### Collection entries
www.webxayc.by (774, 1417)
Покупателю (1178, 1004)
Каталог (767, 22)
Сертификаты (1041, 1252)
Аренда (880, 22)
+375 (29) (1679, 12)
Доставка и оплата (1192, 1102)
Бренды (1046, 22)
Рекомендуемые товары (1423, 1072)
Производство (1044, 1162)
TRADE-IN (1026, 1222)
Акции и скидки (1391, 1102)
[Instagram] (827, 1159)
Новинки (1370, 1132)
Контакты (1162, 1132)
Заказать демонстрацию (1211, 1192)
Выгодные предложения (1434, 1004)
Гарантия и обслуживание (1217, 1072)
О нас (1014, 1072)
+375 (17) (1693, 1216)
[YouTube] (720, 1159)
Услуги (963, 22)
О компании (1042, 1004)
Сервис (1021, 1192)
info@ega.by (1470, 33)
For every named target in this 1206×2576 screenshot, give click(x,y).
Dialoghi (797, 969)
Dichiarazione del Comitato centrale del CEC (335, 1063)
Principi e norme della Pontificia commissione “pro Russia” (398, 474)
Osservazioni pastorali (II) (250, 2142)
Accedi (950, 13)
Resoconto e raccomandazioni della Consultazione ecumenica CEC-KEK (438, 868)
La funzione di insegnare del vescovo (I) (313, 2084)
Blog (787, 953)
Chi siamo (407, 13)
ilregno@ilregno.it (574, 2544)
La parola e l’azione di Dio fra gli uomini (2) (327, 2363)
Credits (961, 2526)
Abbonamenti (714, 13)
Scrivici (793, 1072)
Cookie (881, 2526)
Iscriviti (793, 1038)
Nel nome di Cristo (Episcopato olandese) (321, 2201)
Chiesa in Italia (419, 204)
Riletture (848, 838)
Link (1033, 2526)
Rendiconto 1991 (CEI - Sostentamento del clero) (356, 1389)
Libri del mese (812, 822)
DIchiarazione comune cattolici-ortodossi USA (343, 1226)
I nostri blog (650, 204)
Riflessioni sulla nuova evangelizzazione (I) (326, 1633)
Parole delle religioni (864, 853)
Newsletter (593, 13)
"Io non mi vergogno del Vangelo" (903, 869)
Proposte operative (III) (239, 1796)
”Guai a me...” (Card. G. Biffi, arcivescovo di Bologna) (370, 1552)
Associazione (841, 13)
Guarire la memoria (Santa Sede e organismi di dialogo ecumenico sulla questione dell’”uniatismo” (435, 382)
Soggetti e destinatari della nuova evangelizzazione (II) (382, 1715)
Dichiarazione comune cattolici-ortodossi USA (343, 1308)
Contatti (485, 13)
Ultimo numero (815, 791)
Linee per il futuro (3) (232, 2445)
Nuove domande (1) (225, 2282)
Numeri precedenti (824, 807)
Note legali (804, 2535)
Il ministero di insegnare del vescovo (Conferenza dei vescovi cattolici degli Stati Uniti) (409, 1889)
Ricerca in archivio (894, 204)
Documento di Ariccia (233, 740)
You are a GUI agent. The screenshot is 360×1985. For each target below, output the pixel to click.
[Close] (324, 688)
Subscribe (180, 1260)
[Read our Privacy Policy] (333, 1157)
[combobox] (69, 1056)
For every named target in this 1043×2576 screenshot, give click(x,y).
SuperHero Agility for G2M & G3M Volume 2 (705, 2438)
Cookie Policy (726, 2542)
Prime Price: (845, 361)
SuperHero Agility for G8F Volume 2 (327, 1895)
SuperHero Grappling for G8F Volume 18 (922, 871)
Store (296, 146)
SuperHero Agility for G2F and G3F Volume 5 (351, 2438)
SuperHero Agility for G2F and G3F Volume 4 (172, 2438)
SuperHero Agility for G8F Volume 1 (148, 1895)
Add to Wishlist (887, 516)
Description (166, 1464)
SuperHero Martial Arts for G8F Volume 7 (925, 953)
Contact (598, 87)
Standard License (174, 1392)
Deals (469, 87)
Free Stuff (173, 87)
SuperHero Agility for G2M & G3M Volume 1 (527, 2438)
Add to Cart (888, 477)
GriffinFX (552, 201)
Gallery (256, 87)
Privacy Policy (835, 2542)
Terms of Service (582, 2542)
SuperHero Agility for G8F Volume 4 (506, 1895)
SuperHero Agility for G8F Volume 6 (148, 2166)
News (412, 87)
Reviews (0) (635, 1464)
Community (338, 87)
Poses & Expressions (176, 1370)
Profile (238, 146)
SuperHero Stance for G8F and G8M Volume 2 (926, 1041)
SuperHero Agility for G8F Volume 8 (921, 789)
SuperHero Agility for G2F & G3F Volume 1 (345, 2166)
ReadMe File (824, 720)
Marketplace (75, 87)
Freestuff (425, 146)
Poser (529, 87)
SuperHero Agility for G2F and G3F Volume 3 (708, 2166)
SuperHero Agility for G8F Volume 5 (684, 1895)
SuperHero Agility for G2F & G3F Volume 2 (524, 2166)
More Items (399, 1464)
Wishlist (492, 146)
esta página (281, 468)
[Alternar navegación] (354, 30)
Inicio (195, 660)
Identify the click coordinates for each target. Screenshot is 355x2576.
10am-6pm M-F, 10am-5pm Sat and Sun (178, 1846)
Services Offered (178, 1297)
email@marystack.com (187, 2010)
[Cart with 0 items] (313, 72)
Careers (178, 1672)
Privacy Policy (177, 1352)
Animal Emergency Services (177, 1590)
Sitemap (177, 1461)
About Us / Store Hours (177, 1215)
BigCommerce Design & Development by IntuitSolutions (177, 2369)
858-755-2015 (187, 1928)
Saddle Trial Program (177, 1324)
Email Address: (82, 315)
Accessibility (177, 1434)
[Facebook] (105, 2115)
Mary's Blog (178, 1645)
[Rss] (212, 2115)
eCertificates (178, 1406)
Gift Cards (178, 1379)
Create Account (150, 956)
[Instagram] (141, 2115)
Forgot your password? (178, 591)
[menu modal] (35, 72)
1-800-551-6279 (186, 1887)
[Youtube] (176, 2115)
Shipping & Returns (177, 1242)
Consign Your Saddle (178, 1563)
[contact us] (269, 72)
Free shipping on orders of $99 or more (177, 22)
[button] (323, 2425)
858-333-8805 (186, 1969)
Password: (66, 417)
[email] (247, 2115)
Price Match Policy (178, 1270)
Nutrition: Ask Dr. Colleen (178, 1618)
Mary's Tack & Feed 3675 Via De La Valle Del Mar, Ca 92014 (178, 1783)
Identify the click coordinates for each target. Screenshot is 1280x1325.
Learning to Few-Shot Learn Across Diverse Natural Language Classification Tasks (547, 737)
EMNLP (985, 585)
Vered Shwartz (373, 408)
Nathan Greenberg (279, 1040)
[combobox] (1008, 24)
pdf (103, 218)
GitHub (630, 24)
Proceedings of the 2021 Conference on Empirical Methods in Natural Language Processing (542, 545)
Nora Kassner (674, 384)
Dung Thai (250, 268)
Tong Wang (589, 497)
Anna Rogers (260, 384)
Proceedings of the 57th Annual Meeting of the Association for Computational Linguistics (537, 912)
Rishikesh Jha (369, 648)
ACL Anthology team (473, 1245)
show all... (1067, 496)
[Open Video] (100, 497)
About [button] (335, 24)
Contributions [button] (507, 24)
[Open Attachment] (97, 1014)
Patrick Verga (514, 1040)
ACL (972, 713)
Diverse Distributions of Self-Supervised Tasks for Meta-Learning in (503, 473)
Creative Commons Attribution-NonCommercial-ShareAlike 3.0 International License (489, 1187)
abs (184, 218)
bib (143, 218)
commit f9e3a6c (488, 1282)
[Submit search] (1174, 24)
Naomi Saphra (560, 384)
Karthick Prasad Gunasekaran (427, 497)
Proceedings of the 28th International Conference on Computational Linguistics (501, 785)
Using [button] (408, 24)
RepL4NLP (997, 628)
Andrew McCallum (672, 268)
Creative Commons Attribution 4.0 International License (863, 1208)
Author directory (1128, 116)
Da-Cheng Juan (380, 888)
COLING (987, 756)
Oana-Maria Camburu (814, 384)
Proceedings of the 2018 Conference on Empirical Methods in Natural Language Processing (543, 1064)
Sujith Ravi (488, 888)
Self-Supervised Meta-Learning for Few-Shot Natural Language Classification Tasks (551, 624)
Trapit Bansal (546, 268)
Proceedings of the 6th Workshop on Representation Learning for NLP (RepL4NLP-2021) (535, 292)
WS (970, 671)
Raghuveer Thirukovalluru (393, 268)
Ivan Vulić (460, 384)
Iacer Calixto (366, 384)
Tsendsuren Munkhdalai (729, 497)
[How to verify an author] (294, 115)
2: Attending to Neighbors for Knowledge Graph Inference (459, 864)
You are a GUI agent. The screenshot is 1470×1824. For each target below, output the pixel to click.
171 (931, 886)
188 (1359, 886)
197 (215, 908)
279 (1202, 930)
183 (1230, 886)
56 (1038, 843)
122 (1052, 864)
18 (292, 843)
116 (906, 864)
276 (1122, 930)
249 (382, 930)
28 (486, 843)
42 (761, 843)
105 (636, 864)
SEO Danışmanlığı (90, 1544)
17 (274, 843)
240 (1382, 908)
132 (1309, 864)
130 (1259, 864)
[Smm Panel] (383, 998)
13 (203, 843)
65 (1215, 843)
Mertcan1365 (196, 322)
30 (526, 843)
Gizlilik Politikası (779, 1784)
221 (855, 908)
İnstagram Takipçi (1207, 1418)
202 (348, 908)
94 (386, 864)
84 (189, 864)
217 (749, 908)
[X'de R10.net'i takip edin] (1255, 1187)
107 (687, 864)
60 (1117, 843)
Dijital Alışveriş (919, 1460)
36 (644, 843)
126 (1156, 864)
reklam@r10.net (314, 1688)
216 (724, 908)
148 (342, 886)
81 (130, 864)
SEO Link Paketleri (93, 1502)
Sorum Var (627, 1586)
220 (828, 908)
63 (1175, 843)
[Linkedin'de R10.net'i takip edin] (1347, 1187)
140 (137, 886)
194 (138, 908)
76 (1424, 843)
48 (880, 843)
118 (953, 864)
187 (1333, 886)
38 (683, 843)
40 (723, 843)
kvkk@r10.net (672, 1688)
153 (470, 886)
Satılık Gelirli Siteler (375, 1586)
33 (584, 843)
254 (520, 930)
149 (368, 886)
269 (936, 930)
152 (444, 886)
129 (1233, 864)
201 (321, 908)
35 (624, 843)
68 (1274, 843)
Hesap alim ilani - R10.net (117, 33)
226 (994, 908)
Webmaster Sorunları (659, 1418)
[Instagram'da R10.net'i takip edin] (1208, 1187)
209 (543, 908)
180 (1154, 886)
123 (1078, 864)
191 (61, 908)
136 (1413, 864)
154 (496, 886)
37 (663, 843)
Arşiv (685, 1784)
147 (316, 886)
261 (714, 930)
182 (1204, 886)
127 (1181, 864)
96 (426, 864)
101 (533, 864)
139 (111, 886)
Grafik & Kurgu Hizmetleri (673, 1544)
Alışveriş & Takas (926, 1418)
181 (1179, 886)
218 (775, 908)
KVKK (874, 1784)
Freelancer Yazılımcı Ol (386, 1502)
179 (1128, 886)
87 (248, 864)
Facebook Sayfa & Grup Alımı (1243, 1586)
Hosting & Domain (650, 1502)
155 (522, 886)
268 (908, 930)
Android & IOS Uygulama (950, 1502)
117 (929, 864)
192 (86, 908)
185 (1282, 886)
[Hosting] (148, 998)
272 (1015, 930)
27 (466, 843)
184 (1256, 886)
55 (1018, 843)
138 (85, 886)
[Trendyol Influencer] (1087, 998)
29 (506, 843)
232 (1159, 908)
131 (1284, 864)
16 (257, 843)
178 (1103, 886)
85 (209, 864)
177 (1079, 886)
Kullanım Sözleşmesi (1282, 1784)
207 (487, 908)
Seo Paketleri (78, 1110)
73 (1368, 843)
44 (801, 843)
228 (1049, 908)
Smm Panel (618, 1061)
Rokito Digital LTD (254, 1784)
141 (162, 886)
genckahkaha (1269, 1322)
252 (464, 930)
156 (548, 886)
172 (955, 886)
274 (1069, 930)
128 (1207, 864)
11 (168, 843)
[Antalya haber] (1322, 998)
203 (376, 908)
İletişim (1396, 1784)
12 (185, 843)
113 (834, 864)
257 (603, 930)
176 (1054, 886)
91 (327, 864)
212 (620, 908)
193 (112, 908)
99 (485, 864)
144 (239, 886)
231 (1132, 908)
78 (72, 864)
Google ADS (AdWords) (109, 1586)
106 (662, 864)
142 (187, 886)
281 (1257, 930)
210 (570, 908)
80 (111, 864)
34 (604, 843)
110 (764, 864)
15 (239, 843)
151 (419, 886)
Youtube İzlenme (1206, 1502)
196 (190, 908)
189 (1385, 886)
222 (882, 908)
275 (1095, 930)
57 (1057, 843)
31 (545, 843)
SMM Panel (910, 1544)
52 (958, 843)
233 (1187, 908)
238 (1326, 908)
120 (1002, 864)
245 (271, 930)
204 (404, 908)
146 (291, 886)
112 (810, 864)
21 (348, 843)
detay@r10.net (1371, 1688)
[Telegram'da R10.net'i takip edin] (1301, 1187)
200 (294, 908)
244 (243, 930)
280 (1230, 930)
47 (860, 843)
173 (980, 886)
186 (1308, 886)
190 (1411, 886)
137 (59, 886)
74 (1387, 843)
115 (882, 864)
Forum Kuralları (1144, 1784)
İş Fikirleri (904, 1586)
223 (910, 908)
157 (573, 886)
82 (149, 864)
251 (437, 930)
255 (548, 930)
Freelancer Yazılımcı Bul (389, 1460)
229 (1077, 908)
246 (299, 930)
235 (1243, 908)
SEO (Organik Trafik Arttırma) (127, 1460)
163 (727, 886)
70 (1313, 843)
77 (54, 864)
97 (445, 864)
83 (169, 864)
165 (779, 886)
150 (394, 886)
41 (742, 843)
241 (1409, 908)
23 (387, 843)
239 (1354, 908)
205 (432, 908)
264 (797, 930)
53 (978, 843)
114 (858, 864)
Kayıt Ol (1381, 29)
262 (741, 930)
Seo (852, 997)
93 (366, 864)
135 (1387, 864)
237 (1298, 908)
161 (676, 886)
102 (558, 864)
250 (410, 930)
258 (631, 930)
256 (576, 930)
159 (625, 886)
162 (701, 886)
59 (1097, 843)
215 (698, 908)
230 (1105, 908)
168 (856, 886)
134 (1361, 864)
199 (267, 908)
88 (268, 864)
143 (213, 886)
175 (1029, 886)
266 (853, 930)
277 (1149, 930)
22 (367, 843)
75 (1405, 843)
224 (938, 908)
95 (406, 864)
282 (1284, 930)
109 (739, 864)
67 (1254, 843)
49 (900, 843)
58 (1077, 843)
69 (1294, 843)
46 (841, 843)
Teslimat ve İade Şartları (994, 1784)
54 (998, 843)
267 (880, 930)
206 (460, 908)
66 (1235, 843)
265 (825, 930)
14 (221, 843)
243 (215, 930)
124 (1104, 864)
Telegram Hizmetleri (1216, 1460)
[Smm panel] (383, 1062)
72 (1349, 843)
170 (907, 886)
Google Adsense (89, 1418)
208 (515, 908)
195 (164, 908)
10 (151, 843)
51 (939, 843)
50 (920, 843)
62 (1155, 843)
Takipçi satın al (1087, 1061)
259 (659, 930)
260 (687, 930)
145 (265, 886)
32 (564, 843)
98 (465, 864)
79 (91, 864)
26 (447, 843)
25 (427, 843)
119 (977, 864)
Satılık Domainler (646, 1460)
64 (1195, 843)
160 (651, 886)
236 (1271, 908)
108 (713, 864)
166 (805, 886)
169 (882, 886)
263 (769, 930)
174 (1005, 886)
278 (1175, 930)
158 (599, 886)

### Assignment
What are the lines above, starting at the one with "TRADE-IN (1026, 1222)" and ending at the one with "Dichiarazione del Comitato"? Give them again exactly, and only them.

### Response to this task
TRADE-IN (1026, 1222)
Акции и скидки (1391, 1102)
[Instagram] (827, 1159)
Новинки (1370, 1132)
Контакты (1162, 1132)
Заказать демонстрацию (1211, 1192)
Выгодные предложения (1434, 1004)
Гарантия и обслуживание (1217, 1072)
О нас (1014, 1072)
+375 (17) (1693, 1216)
[YouTube] (720, 1159)
Услуги (963, 22)
О компании (1042, 1004)
Сервис (1021, 1192)
info@ega.by (1470, 33)
For every named target in this 1206×2576 screenshot, give click(x,y).
Dialoghi (797, 969)
Dichiarazione del Comitato centrale del CEC (335, 1063)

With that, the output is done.